Fibromyalgia:
Practical Treatments for the Family Physician
Richard N. Podell, MD
Source: Perspectives: A View of Family Medicine in
(Written for Perspectives (4Q05), a journal of the
New Jersey Academy of Family Physicians, and reprinted with permission.)
Richard N. Podell, MD, Clinical Professor in the Department of Family Medicine at UMDNJ-Robert Wood Johnson Medical School, practices internal medicine in Springfield and Somerset, New Jersey. His website address is www.DrPodell.org. [Note: If you wish to print this article, you will probably obtain better results by using the PDF version.]
According to the Arthritis Foundation, women are seven
times more likely to develop fibromyalgia than men, but the disease can affect
individuals of any age, including children and the elderly.
What Is Fibromyalgia?
As defined by the American
College of Rheumatology (ACR) in 1990 [1], the diagnosis of Fibromyalgia (FMS)

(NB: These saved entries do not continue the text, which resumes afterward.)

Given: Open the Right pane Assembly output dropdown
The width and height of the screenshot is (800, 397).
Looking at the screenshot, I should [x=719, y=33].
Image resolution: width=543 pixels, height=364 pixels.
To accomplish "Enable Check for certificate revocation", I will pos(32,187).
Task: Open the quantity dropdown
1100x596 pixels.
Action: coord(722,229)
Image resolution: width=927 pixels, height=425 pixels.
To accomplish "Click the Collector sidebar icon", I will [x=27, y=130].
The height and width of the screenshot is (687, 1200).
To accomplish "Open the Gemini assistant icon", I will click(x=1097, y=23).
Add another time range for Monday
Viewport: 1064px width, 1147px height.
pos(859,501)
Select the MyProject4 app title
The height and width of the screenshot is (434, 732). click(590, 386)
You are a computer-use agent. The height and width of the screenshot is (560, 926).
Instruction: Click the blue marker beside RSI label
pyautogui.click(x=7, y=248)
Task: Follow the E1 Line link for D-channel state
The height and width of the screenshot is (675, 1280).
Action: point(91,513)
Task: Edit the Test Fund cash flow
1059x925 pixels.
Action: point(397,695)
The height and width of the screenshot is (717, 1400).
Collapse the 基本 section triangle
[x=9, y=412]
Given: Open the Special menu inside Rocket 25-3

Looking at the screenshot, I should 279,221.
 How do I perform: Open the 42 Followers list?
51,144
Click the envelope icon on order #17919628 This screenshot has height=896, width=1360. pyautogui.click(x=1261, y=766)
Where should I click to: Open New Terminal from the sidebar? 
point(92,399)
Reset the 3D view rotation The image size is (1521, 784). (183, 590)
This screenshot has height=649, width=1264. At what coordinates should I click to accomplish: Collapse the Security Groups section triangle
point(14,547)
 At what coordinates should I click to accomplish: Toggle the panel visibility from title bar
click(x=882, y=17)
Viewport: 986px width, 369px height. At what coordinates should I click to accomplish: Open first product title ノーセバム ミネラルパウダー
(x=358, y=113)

requires: 1) one key point of history: chronic widespread pain and/or soreness
in 4 quadrants of the body and 2) one key point of physical exam: painful
tenderness at 11 or more of 18 designated anatomic sites, called tender points
(See Figure 1).
Figure 1: Anatomic Locations
of the 18 Designated Fibromyalgia Tender Points
Tender points are areas of musculo-tendinous insertion.
These sites are normally more sensitive to pressure than other sites on the
body. “Normals” feel tenderness when pressed at these points using a force of 4
Kg. When pushing with the thumb, this is roughly the force needed to make the
thumbnail blanch. Where a normal person will feel tenderness at the tender
points, fibromyalgia patients feel pain.
Fibromyalgia, by this
definition, affects some 2% of adult Americans. However, if we relax the 11 of
18 tender point requirement; diffuse, chronic fibromyalgia-like pain may affect
about 10% of U.S. adults.
Most fibromyalgia patients
have mainly sore muscles with little else wrong. However, a significant number
of patients have more complex, multi-system complaints. [2,3] These symptoms
may include:
-Chronic tension and migraine
headache
-Non-restorative sleep
-Irritable bowel syndrome
-Irritable bladder syndrome
-Chronic fatigue syndrome
-Multiple chemical
sensitivity syndrome
-Vulvodynia
-Mental concentration
problems – also called “fibro fog”
-Anxiety disorders,
depression
Current research suggests
that increased pain sensitivity in fibromyalgia is due to anatomical and
functional up-regulation of the pain signaling pathways in the spinal cord and
brain. [4,5] This neurological mechanism is called neural sensitization (think
of the volume knob on a radio turned up to very high, amplifying and distorting
the radio signal).
Fibromyalgia patients report
feeling pain at much lower levels of pressure, and at heat or cold stimulation
than do healthy normal patients. Objective evidence supports the accuracy of
these reports; i.e. they are not “making it up,” but actually feel the pain.
Functional MRI studies
provide the most dramatic support for this by showing increased regional blood flow
to areas that are normally associated with a pain response. [6,7] Both normal
patients and fibromyalgia patients show regional blood flow changes when they
report pain; fibromyalgia patients show these changes at much lower levels of
stimulus. The functional MRI results have been confirmed using other objective
markers including SPECT scan and cerebral evoked potentials. [8,9]
In addition to having a
lower pain threshold, repeated stimulation causes pain intensity to increase
more rapidly in fibromyalgia patients. Once the stimulus stops, pain in the
fibromyalgia patient fades more slowly than it does in normal patients. If one
continues to apply very mild further stimulus the pain continues to fade in
normal persons. However, with fibromyalgia patients, even very light continuing
stimuli can keep the pain going. [10] Also, control subjects become less
sensitive to painful stimuli shortly after they exercise. Fibromyalgia
patients, in contrast, become more sensitive. [11] These findings are all independent
of potential confounding factors such as co-morbid depression or disability
litigation.
Cerebrospinal fluid in
Fibromyalgia Syndrome (FMS) shows the following abnormalities [12]:
·An increased level of
substance P, a pro-inflammatory mediator
·Increased level of nerve
growth factors
·Increased level of CSF
(Cerebrospinal fluid) opiates
·Reduced CSF levels of the
neurohormone, serotonin.
Animal models have shown
local injury can induce an increased sensitivity to pain similar to
fibromyalgia. Activation of NMDA (N-methyl-D-aspartate) receptors play a central
role in these experimental models. It
has been shown that ketamine, an NMDA antagonist, can prevent neural
sensitization in these animal models.
NMDA receptors are also involved in human fibromyalgia. A single I.V.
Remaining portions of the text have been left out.